FDI into high-tech manufacturing fields including medical, electronic
and telecommunication equipment manufacturing maintained rapid growth
in the first four months of this year. The figure jumped 79.5 percent
year-on-year to 29.6 billion yuan ($4.65 billion), data from the
Ministry of Commerce show.
"The transformation comes after China decided to focus on the quality
and sustainability of its economic growth rather than quantity," said
Zhang Xiaoqiang, vice-chairman of the China Center for International
Economic Exchanges.
He said a green environment, stability, employment and the
improvement of people's living standards are the government's
priorities.
In the past, foreign companies manufactured products in China and
shipped them to global markets. The situation has changed dramatically
as many multinationals want to sell in China, too. The country has
become the world's largest market that no company can overlook, Zhang
said.
Shi Yong, vice-president of the China Machinery Industry Information
Research Institute in Beijing, said that technological innovation and
related services will be key investment areas for both domestic and
global companies over the next decade.
"China's global role has evolved from a low-cost manufacturer in the
late 1990s to the world's growth engine around 2010, and now an
unarguably global innovation engine, especially in areas such as
high-speed trains, electronics, large passenger jets and nuclear power
technologies," he said.
Denis Depoux, CEO for China of global consultancy Roland Berger, said
that, pushed by the fast development of the Belt and Road Initiative,
Chinese technologies are increasing their market share, but there is
also a significant share of international technologies and investment
deployed from China along the Belt and Road routes.

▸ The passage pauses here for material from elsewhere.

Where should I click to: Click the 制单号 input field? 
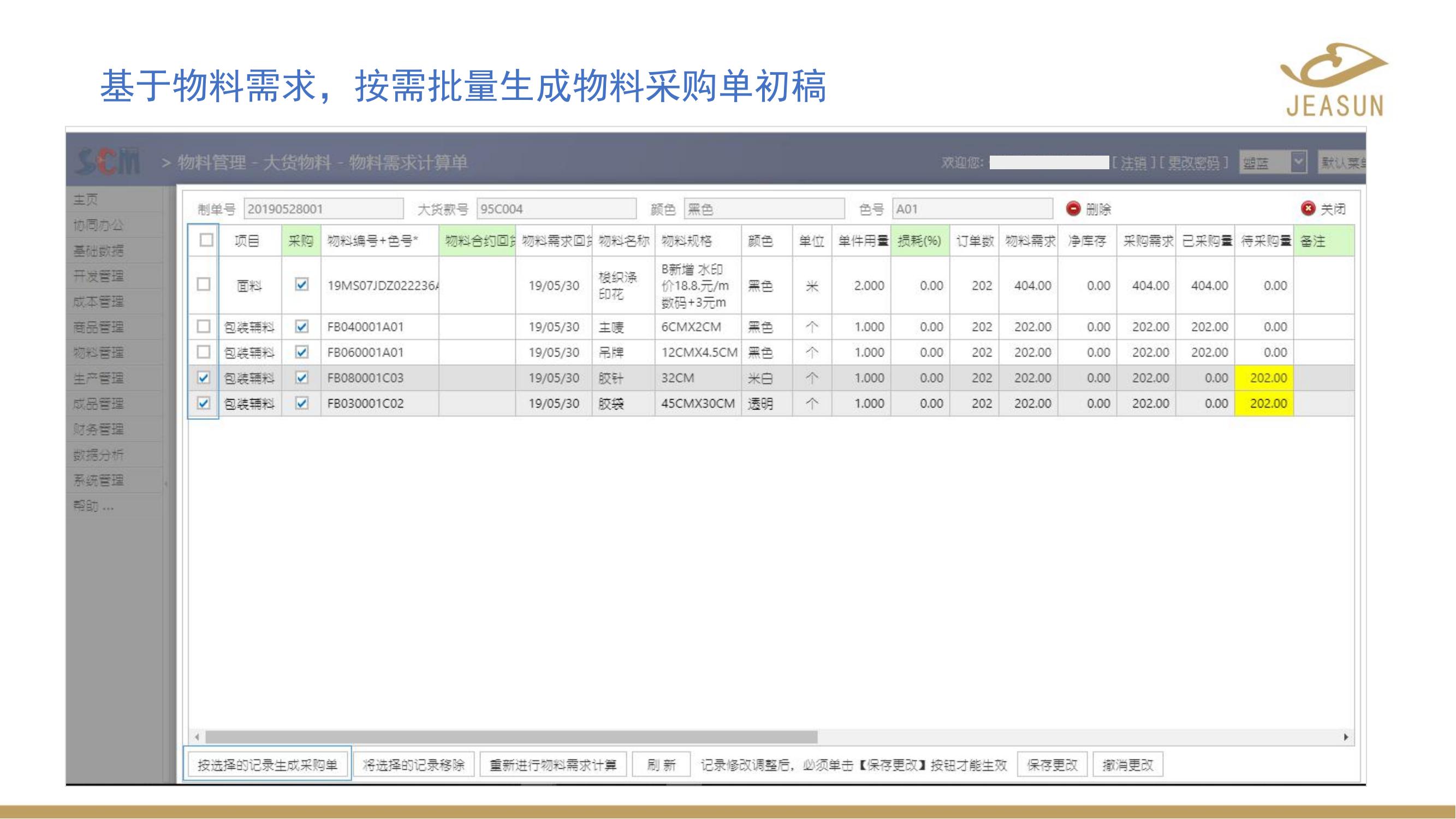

"In addition to Chinese markets, many foreign companies are also
shipping their products and solutions to countries and regions involved
in the Silk Road Economic Belt and the 21st Century Maritime Silk Road,"
he said. "Chinese companies, primarily State-owned enterprises,
cooperate with foreign companies in third-party markets related to the
initiative."
Global companies, including ABB Group, Otis Elevator Co, Siemens AG
and General Electric Co, have partnered with China's power,
infrastructure, transportation and energy companies to tap the
opportunities created by the Belt and Road Initiative, especially in
engineering, procurement and construction projects.
"Many of these opportunities come from many countries' surging demand
for public services, manufacturing and infrastructure projects,
especially in fast-growing economies such as Turkey, Poland and Qatar,"
said Claudio Facchin, president of ABB's power grids division.
Judy Marks, president of Otis, said the markets related to the Belt
and Road Initiative form an important platform for the group to enhance
its global earning ability, as it exports a significant amount of its
equipment manufactured in China to global markets. She said Shanghai is
home to Otis' high-rise contracts and logistics center, which is part of
its global major projects organization supporting its major high rise
and infrastructure projects around the world.
Supported by 15,000 employees including 7,500 mechanics, Otis
currently operates six factories, nearly 200 regional branch offices and
550 service depots throughout China.